Alternative TTR Stabilizers for Cardiac Amyloidosis
Diflunisal is the primary alternative TTR stabilizer to tafamidis for cardiac amyloidosis, while patisiran, inotersen, and vutrisiran are effective TTR silencer options for patients with ATTRv polyneuropathy. 1
Current First-Line Treatment
Tafamidis is currently the only FDA-approved therapy with proven efficacy to improve cardiovascular outcomes in ATTR-CM. It works by binding to the thyroxin-binding site of TTR, stabilizing the tetramer and slowing dissociation into monomers, which is the rate-limiting step in the amyloidogenic process 2. In the ATTR-ACT trial, tafamidis demonstrated significant reduction in all-cause mortality (29.5% versus 42.9%) and cardiovascular-related hospitalization (0.48 versus 0.70 per year) after 30 months 3.
Alternative TTR Stabilizers
Diflunisal
- A non-steroidal anti-inflammatory drug that functions as a TTR stabilizer
- Has demonstrated effectiveness in slowing disease progression in ATTRv polyneuropathy, though not FDA-approved for this indication 3
- Can be considered as the primary alternative to tafamidis for patients requiring TTR stabilization 1
- Caution: May have renal and gastrointestinal side effects that require monitoring
Epigallocatechin-3-gallate (EGCG)
- A polyphenol found in green tea that has shown limited benefit on surrogate endpoints such as LV mass 3
- Has been shown to reduce amyloid fibril formation in some studies 1
- Not FDA-approved for ATTR-CM
Doxycycline plus TUDCA (tauroursodeoxycholic acid)
- Has shown limited benefit on surrogate endpoints such as LV mass 3
- Impact on cardiovascular morbidity and mortality has not been assessed 3
- Not FDA-approved for ATTR-CM
TTR Silencers (for ATTRv with polyneuropathy)

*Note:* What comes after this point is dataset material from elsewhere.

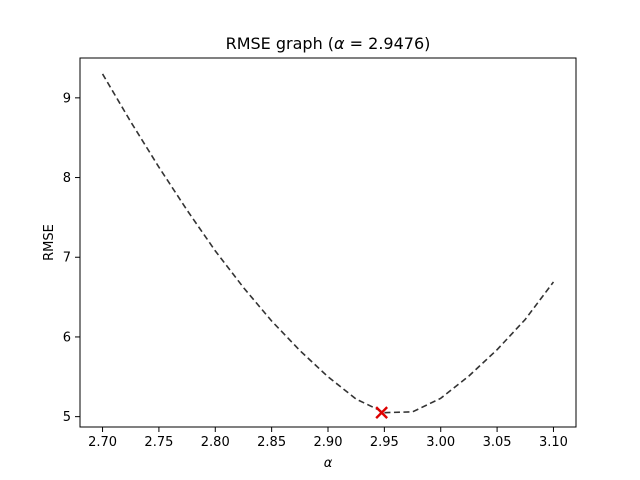 The height and width of the screenshot is (480, 640). Describe the element at coordinates (102, 442) in the screenshot. I see `x-tick-label: 2.70` at that location.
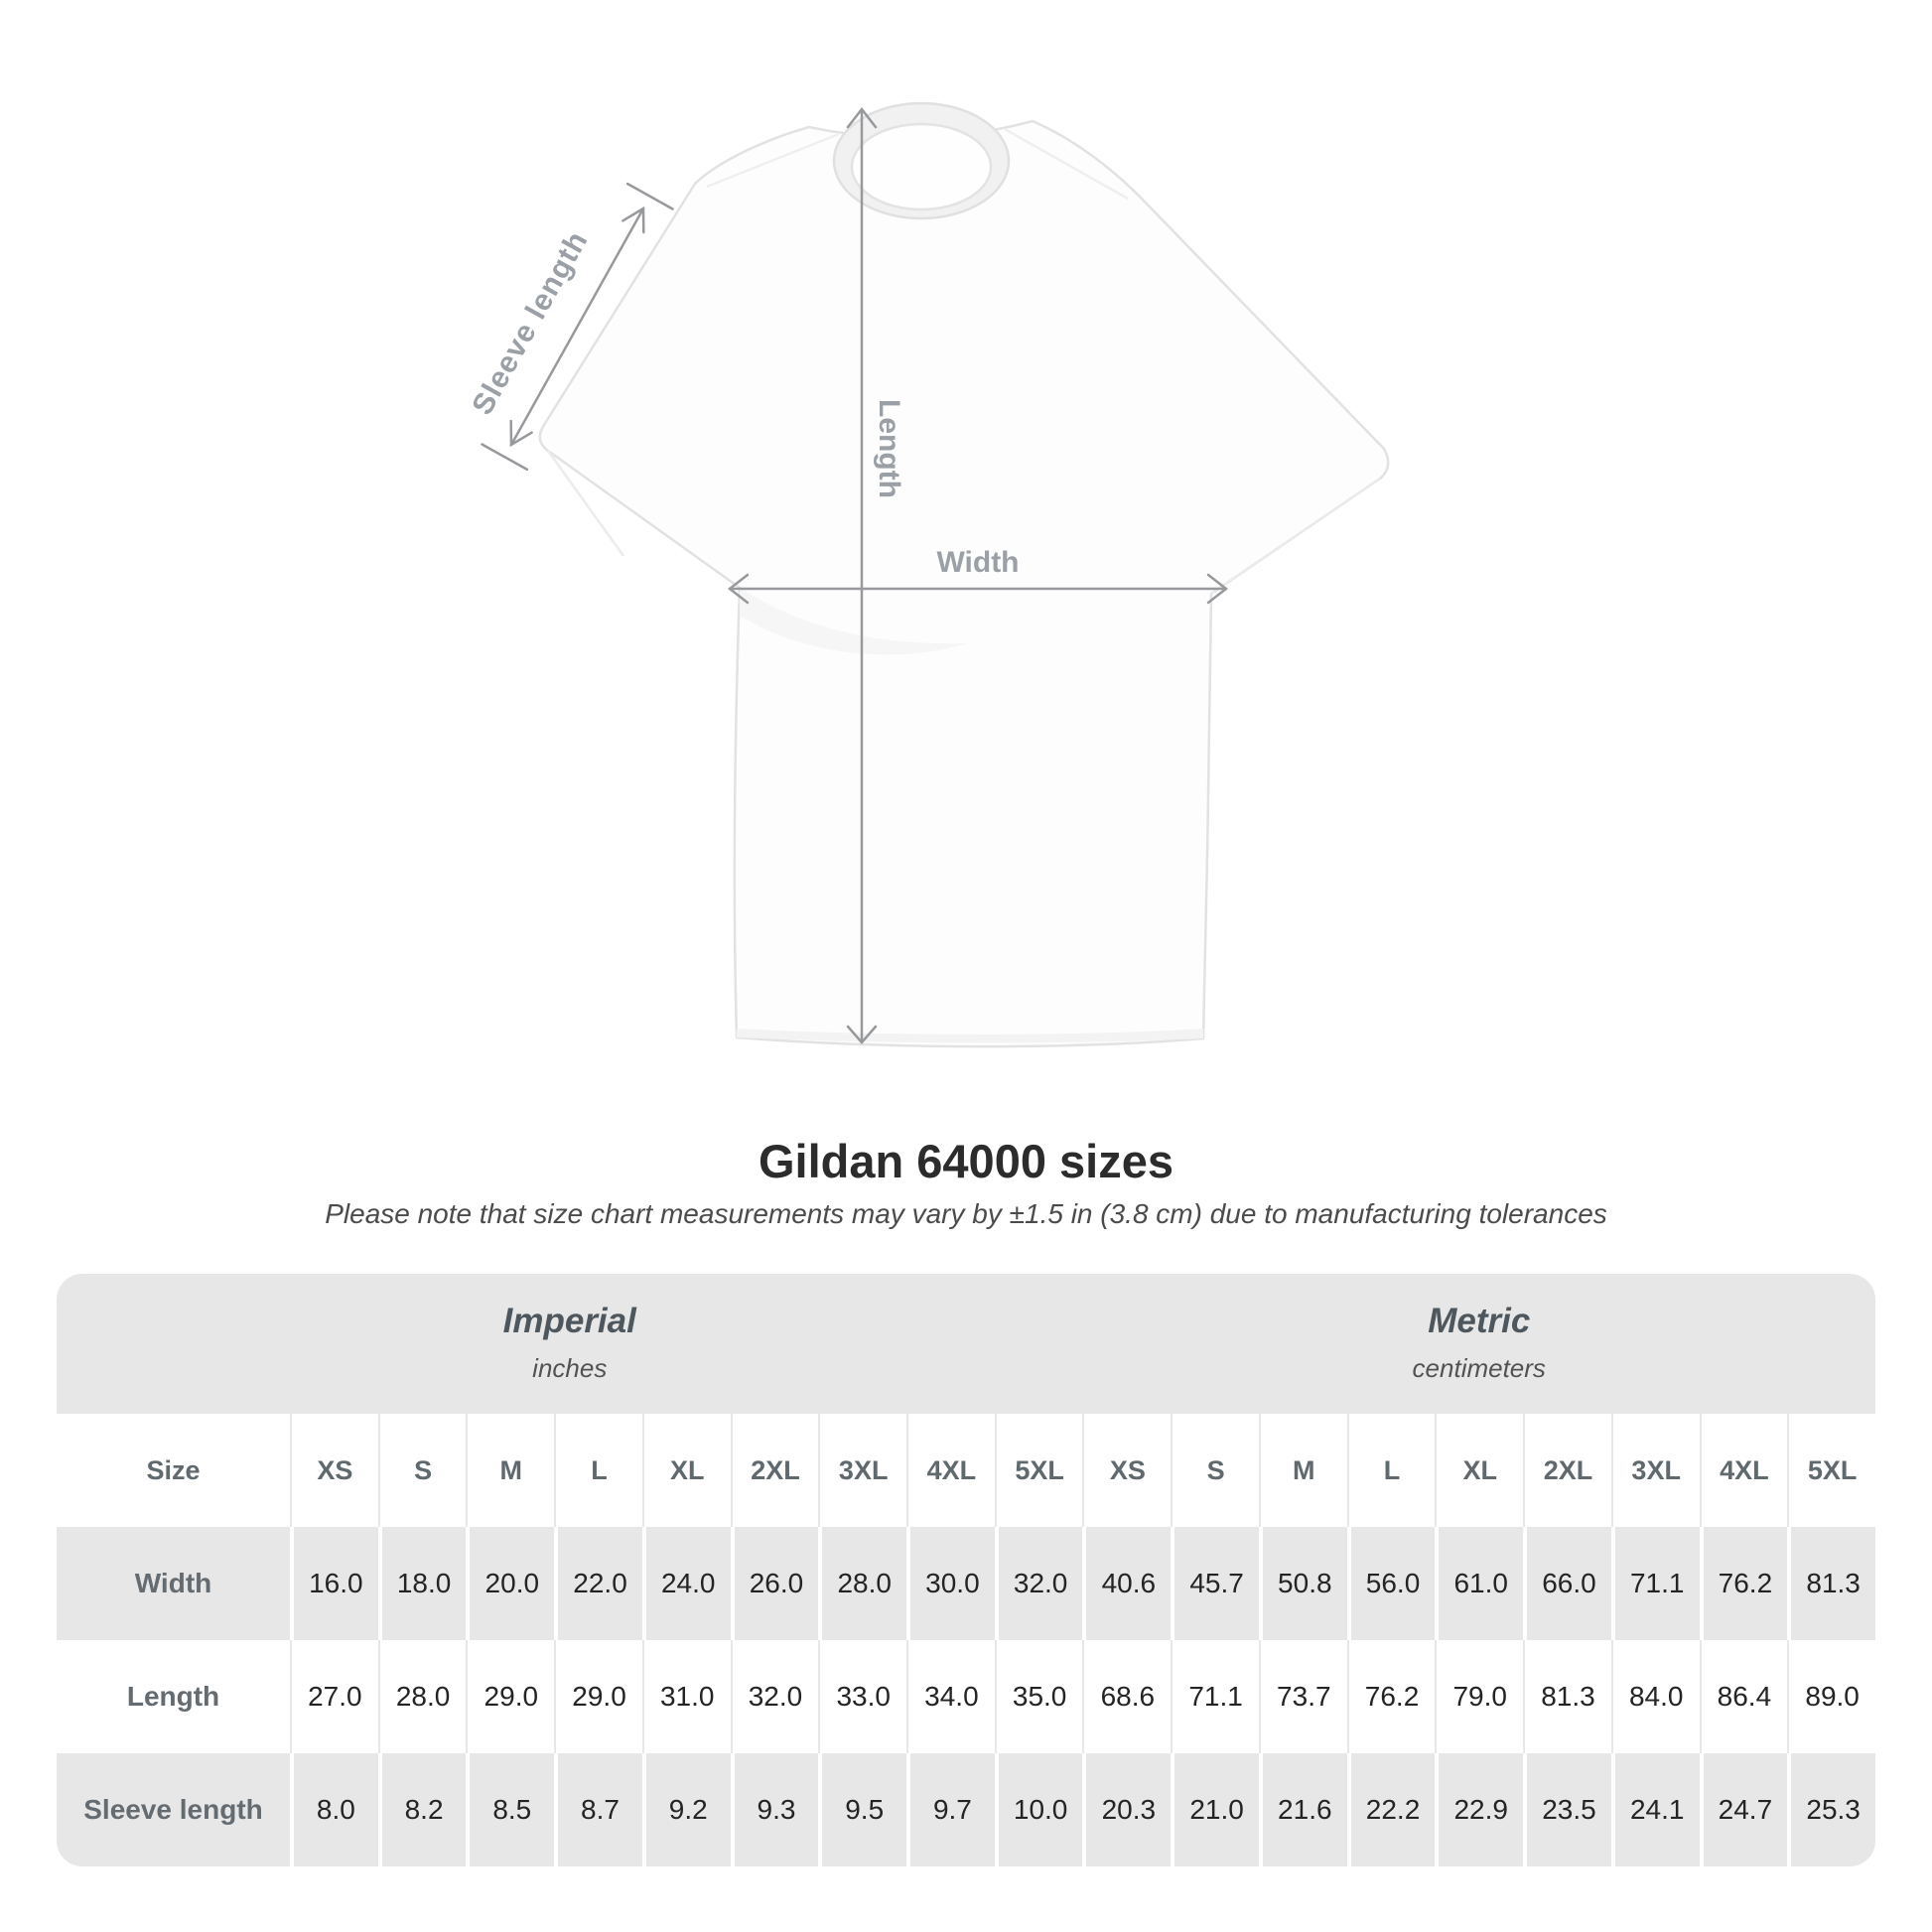 The height and width of the screenshot is (1932, 1932). What do you see at coordinates (1215, 1810) in the screenshot?
I see `value-cell-metric: 21.0` at bounding box center [1215, 1810].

While not specifically approved for cardiac amyloidosis, the following medications are FDA-approved for ATTRv with polyneuropathy and may be considered in patients with mixed phenotypes:
Patisiran
- Small interfering RNA that reduces TTR production
- Dosing: 0.3 mg/kg IV every 3 weeks (maximum 30 mg) 3
- Requires premedication with dexamethasone, acetaminophen, diphenhydramine, and famotidine 3
- Requires vitamin A supplementation (3,000 IU daily) 3
Inotersen
- Antisense oligonucleotide that reduces TTR production
- Dosing: 284 mg SC once weekly 3
- Requires vitamin A supplementation (3,000 IU daily) 3
- Important monitoring: Weekly platelet count and biweekly serum creatinine, eGFR, and urine protein-creatinine ratio due to risk of thrombocytopenia and glomerulonephritis 3
Vutrisiran
- Small interfering RNA similar to patisiran but with less frequent dosing
- Dosing: 25 mg SC every 3 months 3
- Requires vitamin A supplementation (3,000 IU daily) 3
Treatment Selection Considerations
When selecting an alternative to tafamidis, consider:
Type of amyloidosis:
Patient factors:
- Renal function (caution with diflunisal in renal impairment)
- Platelet count (monitor closely with inotersen)
- Ability to receive IV infusions (patisiran) vs. self-administered injections (inotersen, vutrisiran)
Disease stage:
- Early intervention is crucial for better outcomes
- Tafamidis shows greater benefit when administered early in the disease course 3
Important Caveats
- There is currently no evidence that TTR stabilizers or silencers benefit polyneuropathy associated with ATTRwt amyloidosis 3
- For patients with cardiac amyloidosis and atrial fibrillation, anticoagulation is reasonable regardless of CHA₂DS₂-VASc score 3
- Standard heart failure medications (beta-blockers, ACE inhibitors, ARBs) may be poorly tolerated in ATTR-CM patients due to hypotension risk 3
- Long-term follow-up data from the ATTR-ACT extension study shows continued benefit of early tafamidis treatment, highlighting the importance of early diagnosis and treatment 4
While tafamidis remains the only FDA-approved therapy specifically for ATTR-CM, these alternative options may be considered based on individual patient characteristics, disease type, and clinical presentation.